**INSTRUCTIONS TO FOLLOW:** Report each line of the material below that contains the word "height". Matching is case-sensitive.

[Interface element records]

--------------------------------------------------

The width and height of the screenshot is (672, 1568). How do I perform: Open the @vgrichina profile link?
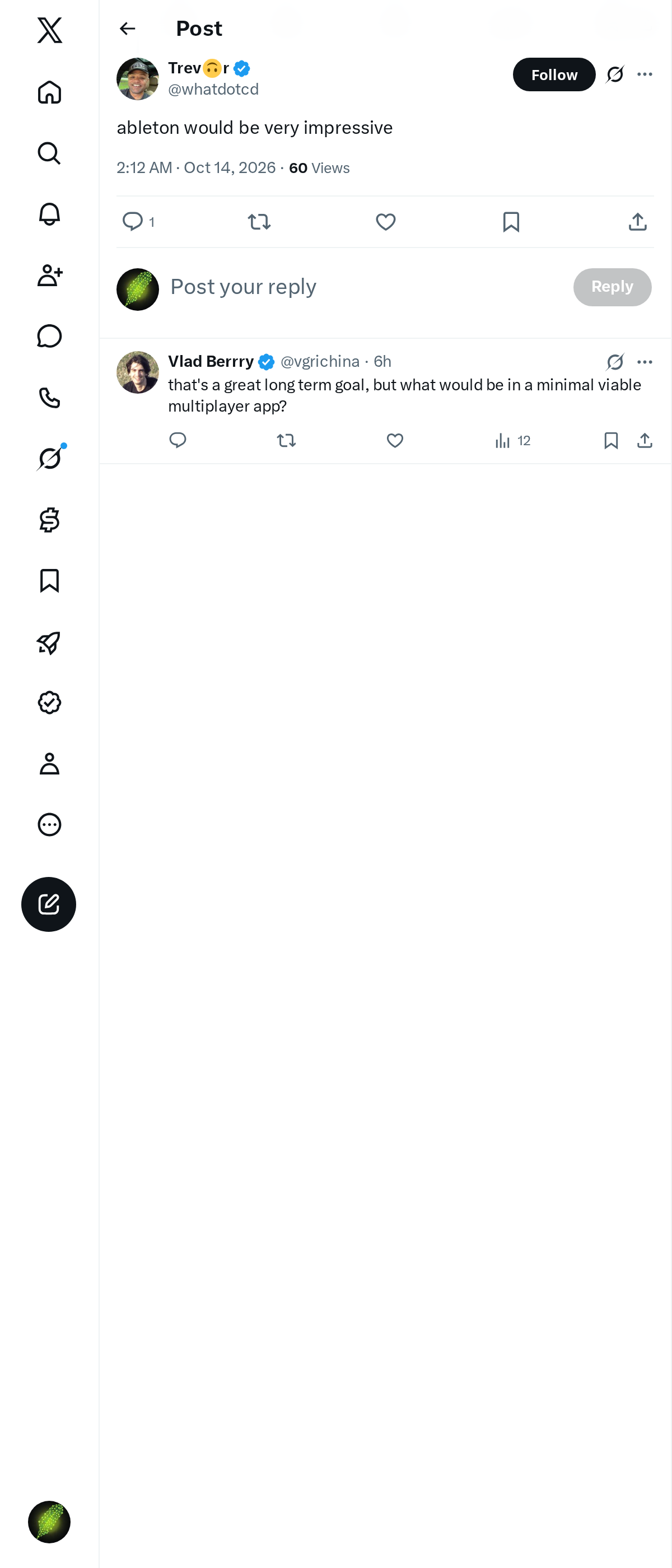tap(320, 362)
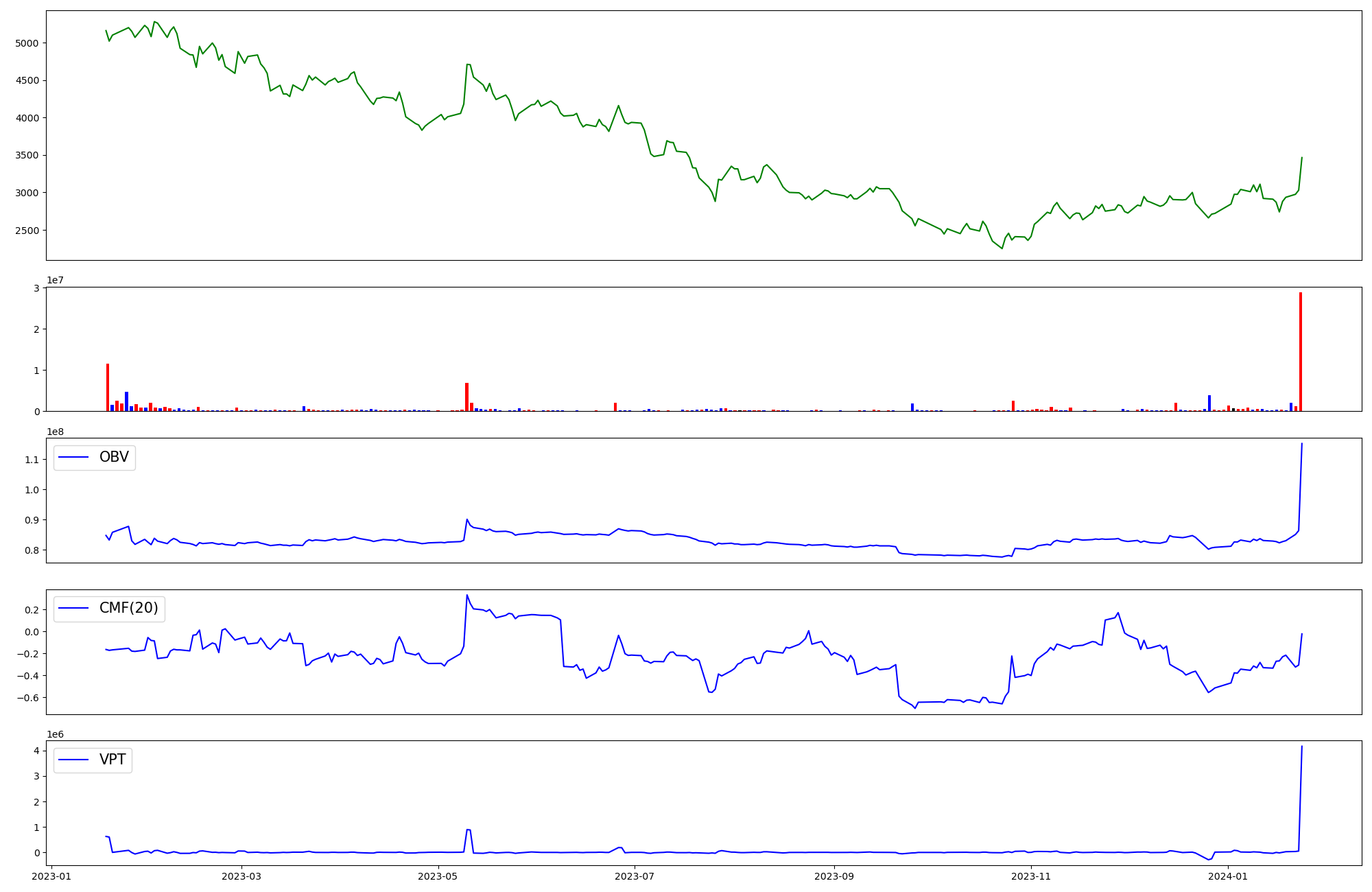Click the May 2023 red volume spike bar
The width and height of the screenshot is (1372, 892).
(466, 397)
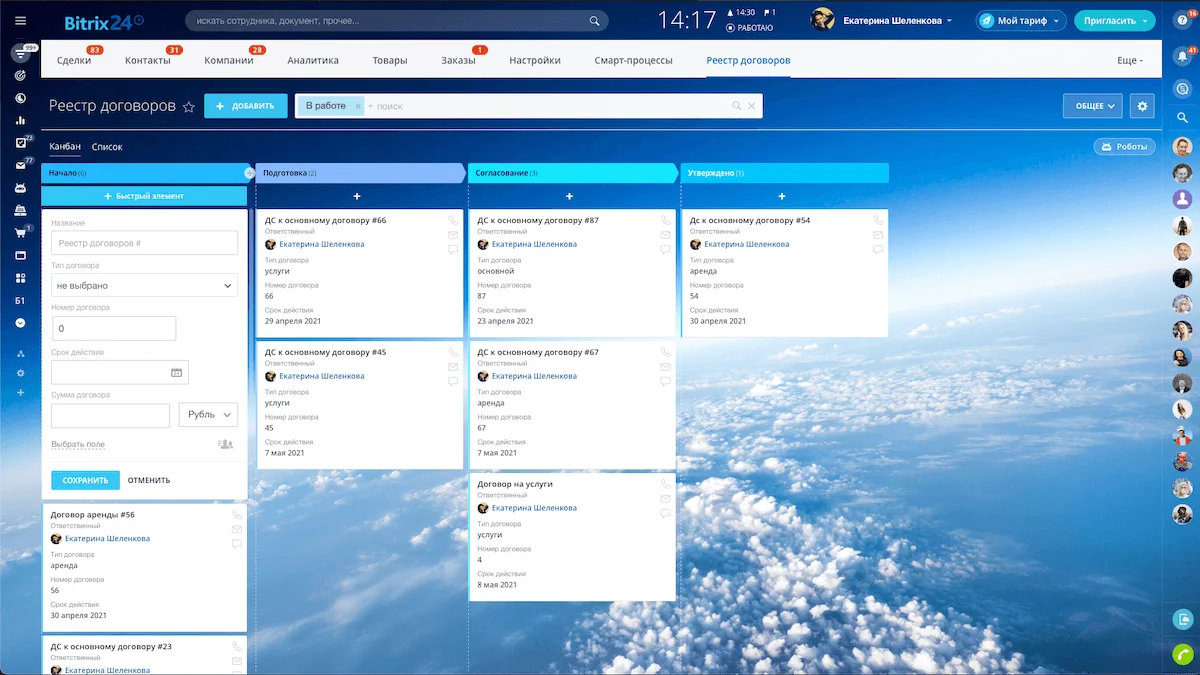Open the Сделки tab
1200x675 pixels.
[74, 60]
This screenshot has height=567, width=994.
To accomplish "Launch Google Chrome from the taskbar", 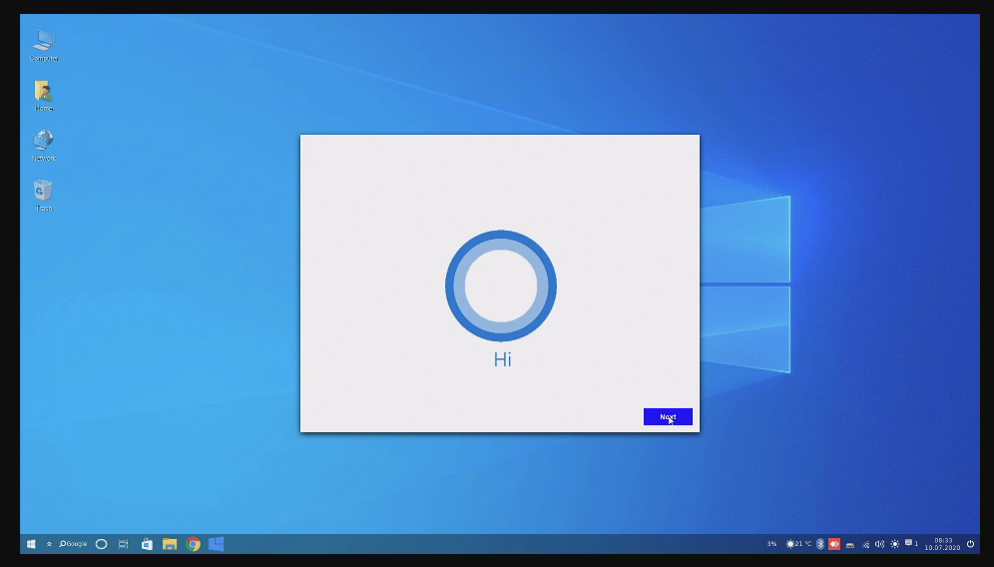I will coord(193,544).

--------------------------------------------------

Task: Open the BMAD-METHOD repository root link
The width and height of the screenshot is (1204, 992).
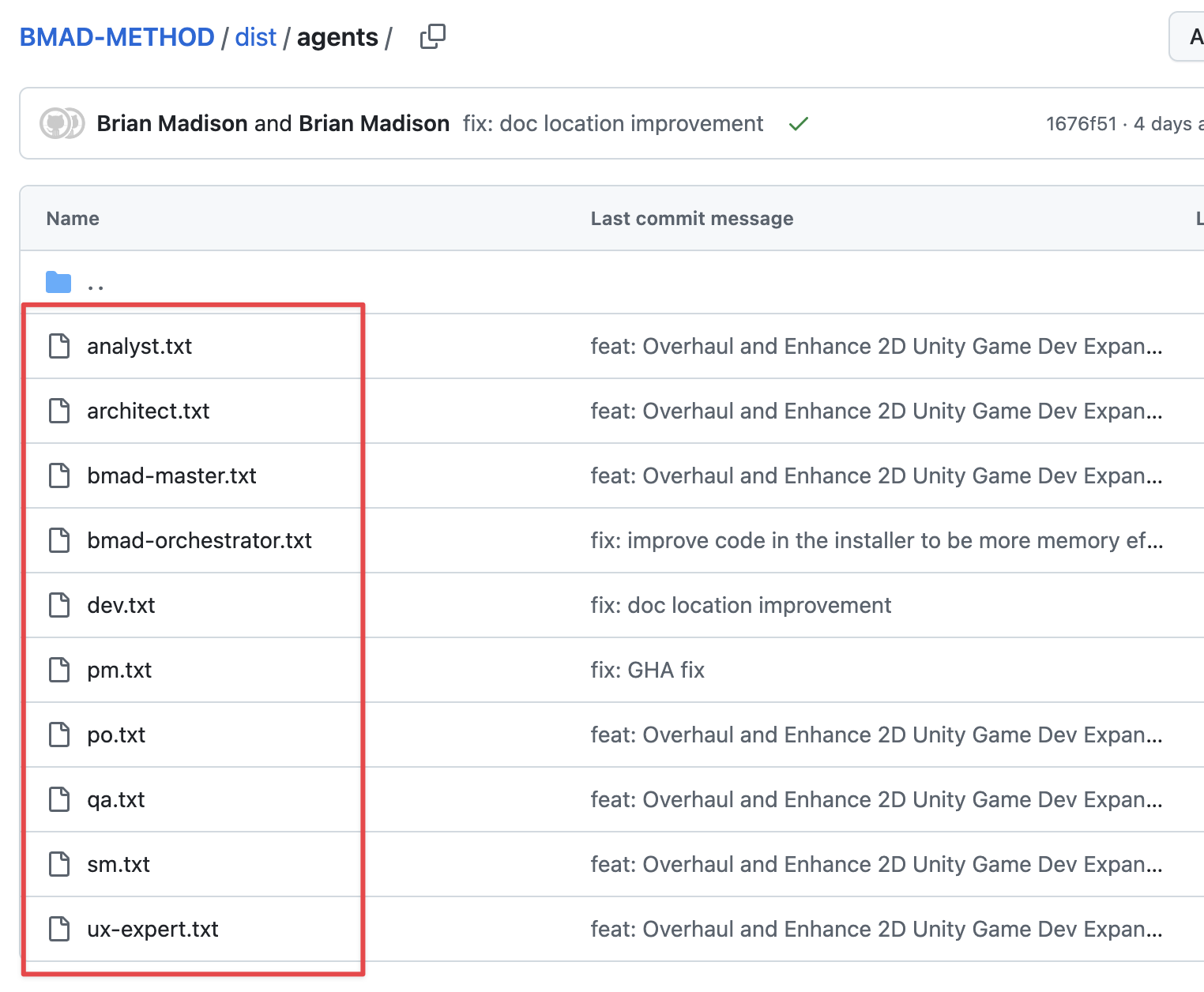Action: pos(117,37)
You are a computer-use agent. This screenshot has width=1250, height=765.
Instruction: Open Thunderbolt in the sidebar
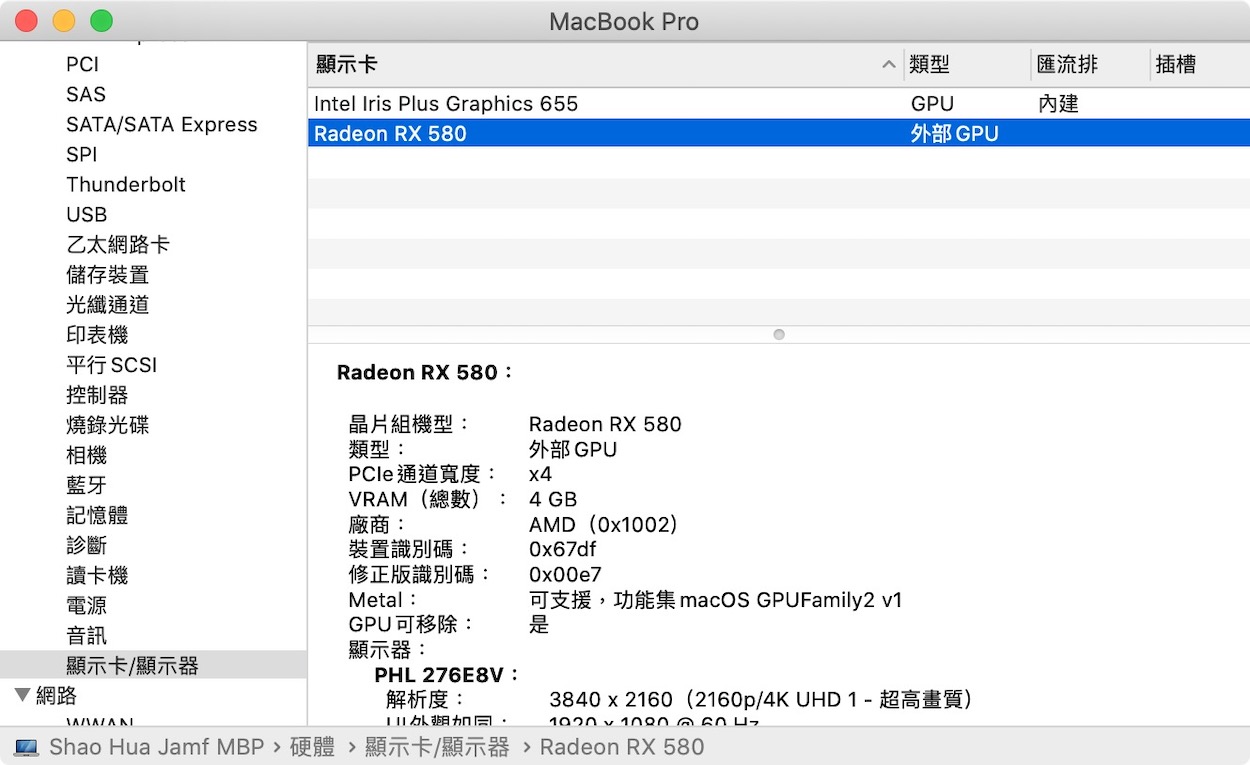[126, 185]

--------------------------------------------------

**OUTPUT FOR THIS EXERCISE:**
The width and height of the screenshot is (672, 1568). How do I perform: Open the @vgrichina profile link?
The width and height of the screenshot is (1372, 892).
This screenshot has height=567, width=994.
The width and height of the screenshot is (1204, 992).
You are a computer-use agent. This screenshot has width=1250, height=765.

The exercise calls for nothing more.